#### Direction
Convert the entries below into a JSON list of strings with one string per line, leaving out blank lines.

#### Available records
• • • • • • •
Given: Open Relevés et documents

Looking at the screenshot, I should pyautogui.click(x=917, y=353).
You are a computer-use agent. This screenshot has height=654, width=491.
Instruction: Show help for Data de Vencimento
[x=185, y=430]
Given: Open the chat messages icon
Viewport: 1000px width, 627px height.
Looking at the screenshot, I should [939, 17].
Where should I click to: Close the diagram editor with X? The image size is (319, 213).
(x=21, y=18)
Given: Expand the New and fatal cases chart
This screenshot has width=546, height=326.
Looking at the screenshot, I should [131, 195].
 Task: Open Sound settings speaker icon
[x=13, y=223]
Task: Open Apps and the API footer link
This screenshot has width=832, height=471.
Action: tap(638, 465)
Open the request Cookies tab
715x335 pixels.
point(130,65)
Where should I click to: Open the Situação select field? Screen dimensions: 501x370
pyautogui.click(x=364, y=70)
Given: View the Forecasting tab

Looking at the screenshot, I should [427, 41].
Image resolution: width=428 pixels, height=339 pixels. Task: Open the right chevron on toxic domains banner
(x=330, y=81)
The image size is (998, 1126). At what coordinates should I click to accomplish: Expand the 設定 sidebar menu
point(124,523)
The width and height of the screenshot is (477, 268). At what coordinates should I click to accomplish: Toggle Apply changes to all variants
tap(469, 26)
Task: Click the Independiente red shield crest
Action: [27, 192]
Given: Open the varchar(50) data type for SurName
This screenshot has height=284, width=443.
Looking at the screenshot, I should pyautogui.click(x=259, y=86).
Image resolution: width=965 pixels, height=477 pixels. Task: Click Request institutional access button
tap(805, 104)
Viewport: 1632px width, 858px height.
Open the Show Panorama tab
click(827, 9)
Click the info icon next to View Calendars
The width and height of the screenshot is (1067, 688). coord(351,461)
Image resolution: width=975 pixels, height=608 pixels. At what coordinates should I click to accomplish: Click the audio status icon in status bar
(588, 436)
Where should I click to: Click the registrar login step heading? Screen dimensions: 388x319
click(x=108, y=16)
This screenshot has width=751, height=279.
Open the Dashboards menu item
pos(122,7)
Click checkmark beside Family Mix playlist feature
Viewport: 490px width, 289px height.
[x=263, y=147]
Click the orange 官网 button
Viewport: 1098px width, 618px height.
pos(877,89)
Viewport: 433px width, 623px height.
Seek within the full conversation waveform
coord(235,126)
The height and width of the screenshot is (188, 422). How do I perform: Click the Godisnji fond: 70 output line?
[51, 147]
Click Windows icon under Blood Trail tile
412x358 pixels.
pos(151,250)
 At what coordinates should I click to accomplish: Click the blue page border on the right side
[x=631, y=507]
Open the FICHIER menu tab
• • • • • • •
#### Exercise output
[
  "Given: Open Relevés et documents",
  "Looking at the screenshot, I should pyautogui.click(x=917, y=353).",
  "You are a computer-use agent. This screenshot has height=654, width=491.",
  "Instruction: Show help for Data de Vencimento",
  "[x=185, y=430]",
  "Given: Open the chat messages icon",
  "Viewport: 1000px width, 627px height.",
  "Looking at the screenshot, I should [939, 17].",
  "Where should I click to: Close the diagram editor with X? The image size is (319, 213).",
  "(x=21, y=18)",
  "Given: Expand the New and fatal cases chart",
  "This screenshot has width=546, height=326.",
  "Looking at the screenshot, I should [131, 195].",
  " Task: Open Sound settings speaker icon",
  "[x=13, y=223]",
  "Task: Open Apps and the API footer link",
  "This screenshot has width=832, height=471.",
  "Action: tap(638, 465)",
  "Open the request Cookies tab",
  "715x335 pixels.",
  "point(130,65)",
  "Where should I click to: Open the Situação select field? Screen dimensions: 501x370",
  "pyautogui.click(x=364, y=70)",
  "Given: View the Forecasting tab",
  "Looking at the screenshot, I should [427, 41].",
  "Image resolution: width=428 pixels, height=339 pixels. Task: Open the right chevron on toxic domains banner",
  "(x=330, y=81)",
  "The image size is (998, 1126). At what coordinates should I click to accomplish: Expand the 設定 sidebar menu",
  "point(124,523)",
  "The width and height of the screenshot is (477, 268). At what coordinates should I click to accomplish: Toggle Apply changes to all variants",
  "tap(469, 26)",
  "Task: Click the Independiente red shield crest",
  "Action: [27, 192]",
  "Given: Open the varchar(50) data type for SurName",
  "This screenshot has height=284, width=443.",
  "Looking at the screenshot, I should pyautogui.click(x=259, y=86).",
  "Image resolution: width=965 pixels, height=477 pixels. Task: Click Request institutional access button",
  "tap(805, 104)",
  "Viewport: 1632px width, 858px height.",
  "Open the Show Panorama tab",
  "click(827, 9)",
  "Click the info icon next to View Calendars",
  "The width and height of the screenshot is (1067, 688). coord(351,461)",
  "Image resolution: width=975 pixels, height=608 pixels. At what coordinates should I click to accomplish: Click the audio status icon in status bar",
  "(588, 436)",
  "Where should I click to: Click the registrar login step heading? Screen dimensions: 388x319",
  "click(x=108, y=16)",
  "This screenshot has width=751, height=279.",
  "Open the Dashboards menu item",
  "pos(122,7)",
  "Click checkmark beside Family Mix playlist feature",
  "Viewport: 490px width, 289px height.",
  "[x=263, y=147]",
  "Click the orange 官网 button",
  "Viewport: 1098px width, 618px height.",
  "pos(877,89)",
  "Viewport: 433px width, 623px height.",
  "Seek within the full conversation waveform",
  "coord(235,126)",
  "The height and width of the screenshot is (188, 422). How do I perform: Click the Godisnji fond: 70 output line?",
  "[51, 147]",
  "Click Windows icon under Blood Trail tile",
  "412x358 pixels.",
  "pos(151,250)",
  " At what coordinates should I click to accomplish: Click the blue page border on the right side",
  "[x=631, y=507]",
  "Open the FICHIER menu tab"
]